フレデリック・サロモン・パールズ(1893年7月8日 - 1970年3月14日)はドイツ系ユダヤ人の精神科医、精神分析医。のちにゲシュタルト療法という心理学理論、心理療法の一つの学派を創設する。NLP開発のモデルとなった3人の天才的療法家の1人である。

小括
 ニーバーの祈りは、ストア哲学の倫理部門の大原則に由来する。ヘレニズム哲学の一派であったストア哲学は、ローマ帝国でのキリスト教の国教化に伴い、駆逐されたが、中世はスコラ哲学の中に命脈を保ち、ルネサンスによる人文科学の再興を経て、争乱の世に平静の心を求める賢人たちによって継承された。モンテーニュは「エセー」を書くことで自らを癒やした。キケローが「哲学は魂の医学である。」と語った所以である。現代では、第二次世界大戦をきっかけに「逆境に対する哲学」として認知行動療法をはじめとする心理療法や自己啓発に採用され、うつ病に対する科学的な有効性も確認されるに至っている。
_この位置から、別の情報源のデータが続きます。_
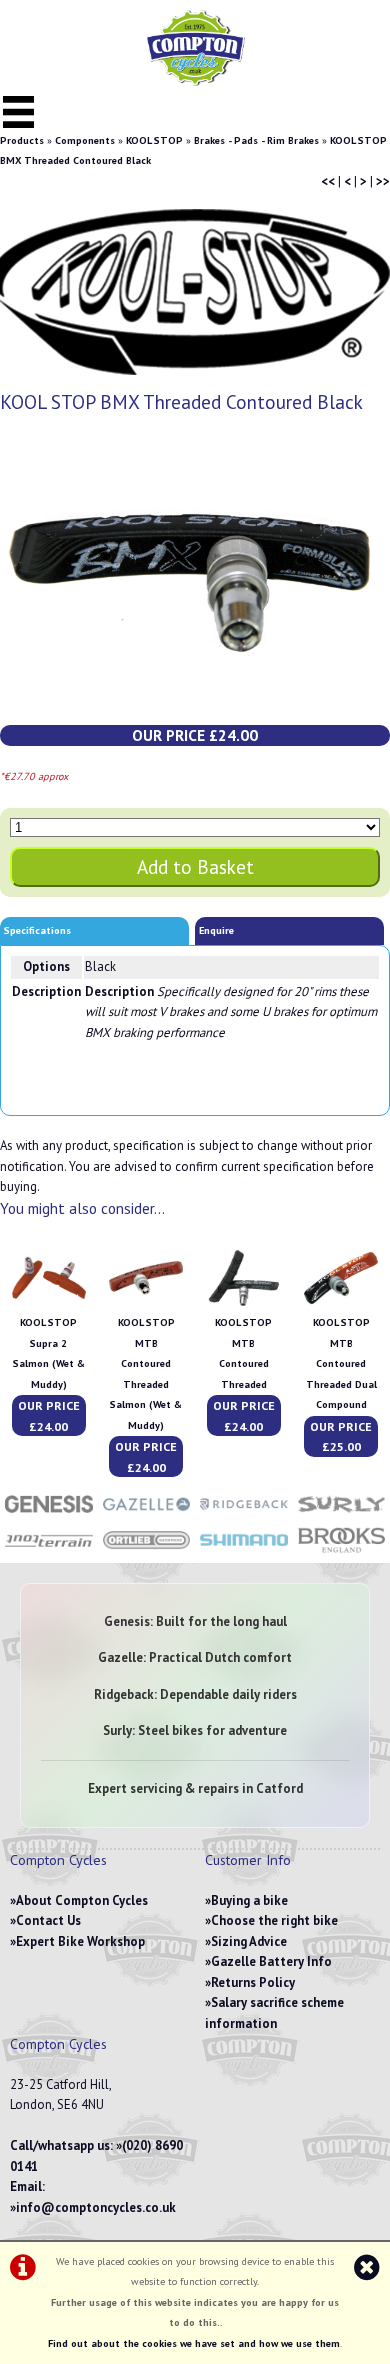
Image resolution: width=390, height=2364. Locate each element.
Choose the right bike (274, 1920)
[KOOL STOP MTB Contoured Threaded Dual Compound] (341, 1302)
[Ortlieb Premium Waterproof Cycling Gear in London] (147, 1551)
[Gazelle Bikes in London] (147, 1514)
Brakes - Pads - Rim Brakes (256, 140)
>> (383, 181)
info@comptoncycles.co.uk (96, 2207)
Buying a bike (249, 1900)
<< (328, 181)
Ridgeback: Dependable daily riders (195, 1694)
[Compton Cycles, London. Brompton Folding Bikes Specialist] (195, 81)
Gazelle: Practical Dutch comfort (195, 1657)
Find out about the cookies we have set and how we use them (194, 2343)
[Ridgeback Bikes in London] (244, 1514)
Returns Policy (253, 1982)
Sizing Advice (249, 1941)
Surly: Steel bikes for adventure (195, 1730)
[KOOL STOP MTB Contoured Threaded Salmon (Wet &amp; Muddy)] (146, 1302)
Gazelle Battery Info (271, 1961)
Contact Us (48, 1920)
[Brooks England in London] (342, 1551)
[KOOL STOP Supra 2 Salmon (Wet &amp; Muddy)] (49, 1302)
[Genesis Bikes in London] (49, 1514)
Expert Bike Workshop (80, 1941)
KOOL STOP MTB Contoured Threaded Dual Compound (341, 1363)
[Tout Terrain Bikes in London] (49, 1551)
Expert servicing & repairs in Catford (195, 1788)
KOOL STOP (154, 140)
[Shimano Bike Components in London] (244, 1551)
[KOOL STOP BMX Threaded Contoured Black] (195, 579)
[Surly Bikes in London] (342, 1514)
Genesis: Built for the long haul (195, 1621)
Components (85, 140)
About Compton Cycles (82, 1900)
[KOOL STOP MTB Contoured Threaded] (244, 1302)
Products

まさに「レジリエンス」や「反脆弱性」を地で行く思想と言えよう。

我々(2020年から)

そして現代欧米で "modern stoicism" がもてはやされている。 軍人、トレーダー、経営者など(重い決断をしなければならない役職者)に人気があるようだ。ニーバーの祈りは、逆境において平穏の心を保つための慰めの祈りであり、その逆、平穏のために逆境を強いることではない。この祈りのもととなったストア哲学は、奴隷から皇帝に至るまで多くの人の実践哲学となり、現代の認知行動療法や自己啓発本につながっている。しかし、マルクス・アウレリウスの「自省録」が本来出版されるためではなく本人の日記の類であったように、個人哲学であるべきであり、権力者、同調圧力に強制されるストア主義には、注意を要する。それは、自己犠牲の強要であり、平穏を餌にした破滅の序曲であるのだから。各人が自分の城砦を人に任せてはいけないし、人の城砦に手出ししないことが、幸福や平和の第一歩のように思う。